説明

酢酸菌のアルコール脱水素酵素遺伝子

酢酸菌の染色体DNAライブラリーから、酢酸含有培地で増殖促進機能を有する遺伝子を取得する方法により、グルコンアセトバクター属に属する実用酢酸菌から酢酸発酵を実用レベルで向上させる機能を有する新規な遺伝子をクローニングした。
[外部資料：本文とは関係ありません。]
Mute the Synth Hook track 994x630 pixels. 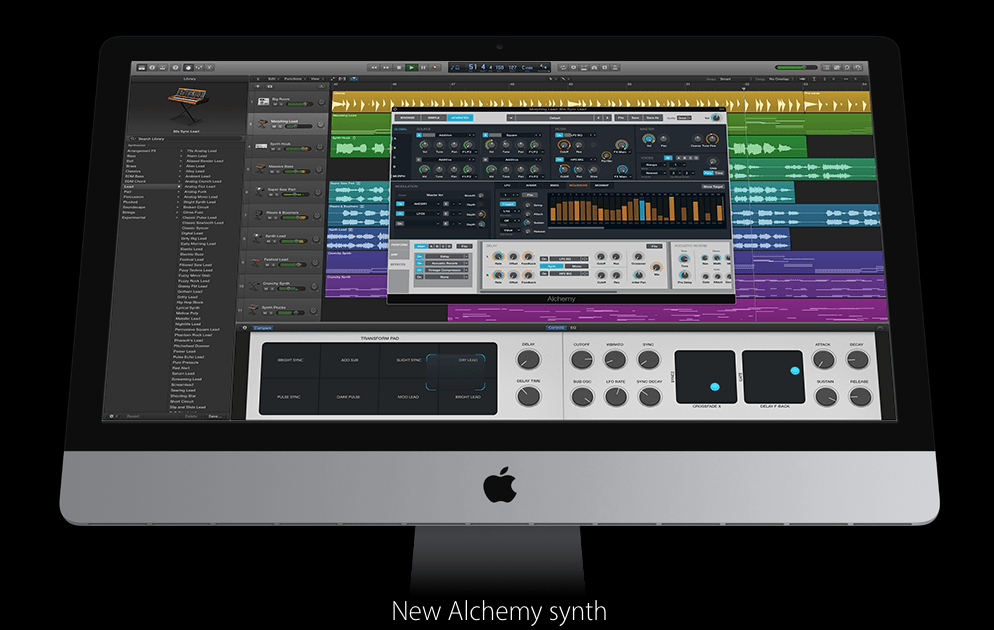point(272,151)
また、該遺伝子を酢酸菌に導入した形質転換株においては、エタノール存在下で培養した場合、増殖誘導期が著しく短縮され、酢酸発酵速度を顕著に向上させることを可能にした。

【発明の詳細な説明】
【技術分野】
本発明は、微生物に由来する増殖促進機能を有するタンパク質をコードする遺伝子、これのコピー数を増幅した微生物、特にアセトバクター属(Acetobacter)及びグルコンアセトバクター属(Gluconacetobacter)に属する酢酸菌、及びこれらの微生物を用いて高濃度の酢酸を含有する食酢を効率良く製造する方法に関する。
【背景技術】
酢酸菌は食酢製造に広く利用されている微生物であり、特にアセトバクター属及びグルコンアセトバクター属に属する酢酸菌が工業的な酢酸発酵に利用されている。
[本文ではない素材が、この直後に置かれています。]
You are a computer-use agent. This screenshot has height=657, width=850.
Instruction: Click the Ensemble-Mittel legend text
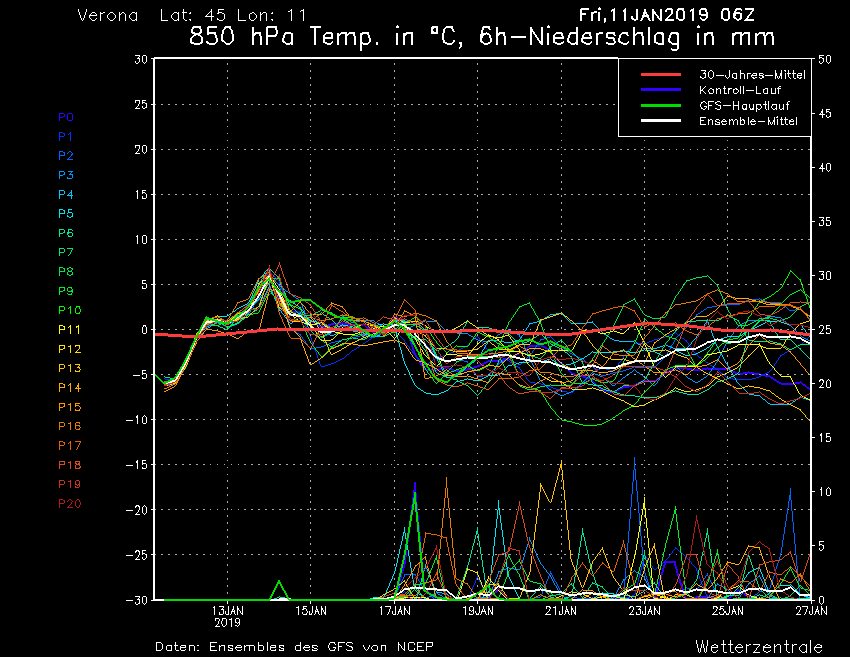tap(748, 121)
酢酸発酵では、培地中のエタノールが酢酸菌によって酸化されて酢酸に変換され、その結果、酢酸が培地中に蓄積することになるが、酢酸は酢酸菌にとっても阻害的であり、酢酸の蓄積量が増大して培地中の酢酸濃度が高くなるにつれて酢酸菌の増殖能力や発酵能力は次第に低下する。
特に、発酵を開始してから実際に酢酸菌の増殖が開始し、酢酸の蓄積が確認できるようになるまでの期間、すなわち増殖誘導期は、酢酸濃度が高くなればなるほど長くなる傾向がある。
そのため、酢酸発酵においては、高い酢酸濃度でも増殖誘導期をより短くすることが求められており、その一手段として、発酵液中にPQQ(4,5−ジヒドロ−4,5−ジオキソ−1H−ピロロ[2,3−f]キノリン−2,7,9−トリカルボン酸)を添加して増殖を促進し、いわゆる増殖誘導期を短縮する方法が報告されている(例えば、特許文献1参照)。
しかし、PQQを大量に入手することは難しく、かつ、高価であるため、工業的な規模での実施には障害がつきまとうなどの問題があったことから、酢酸菌の増殖を促進して、いわゆる増殖誘導期を短縮できる機能を有するタンパク質をコードする遺伝子(増殖促進遺伝子)をクローニングし、その増殖促進遺伝子を用いて酢酸菌を育種、改良することが試みられてきた。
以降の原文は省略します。